The lines from the one containing "Click the arrow bullet icon before Novinky" through the final line of the data below must be written out exactly, both included, and nothing more.

□ □ □

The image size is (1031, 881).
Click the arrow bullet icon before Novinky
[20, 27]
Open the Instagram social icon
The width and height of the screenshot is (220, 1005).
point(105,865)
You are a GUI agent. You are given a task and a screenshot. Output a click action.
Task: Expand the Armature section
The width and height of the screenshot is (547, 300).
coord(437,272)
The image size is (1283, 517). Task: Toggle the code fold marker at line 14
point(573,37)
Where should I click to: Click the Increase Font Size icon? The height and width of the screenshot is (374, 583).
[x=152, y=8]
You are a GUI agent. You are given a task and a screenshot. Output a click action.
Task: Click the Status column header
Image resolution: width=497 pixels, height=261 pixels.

□ □ □

◆ **Solution to the exercise**
Click the arrow bullet icon before Novinky
[20, 27]
Open the Instagram social icon
The width and height of the screenshot is (220, 1005).
point(105,865)
You are a GUI agent. You are given a task and a screenshot. Output a click action.
Task: Expand the Armature section
The width and height of the screenshot is (547, 300).
coord(437,272)
The image size is (1283, 517). Task: Toggle the code fold marker at line 14
point(573,37)
Where should I click to: Click the Increase Font Size icon? The height and width of the screenshot is (374, 583).
[x=152, y=8]
You are a GUI agent. You are given a task and a screenshot. Output a click action.
Task: Click the Status column header
Image resolution: width=497 pixels, height=261 pixels.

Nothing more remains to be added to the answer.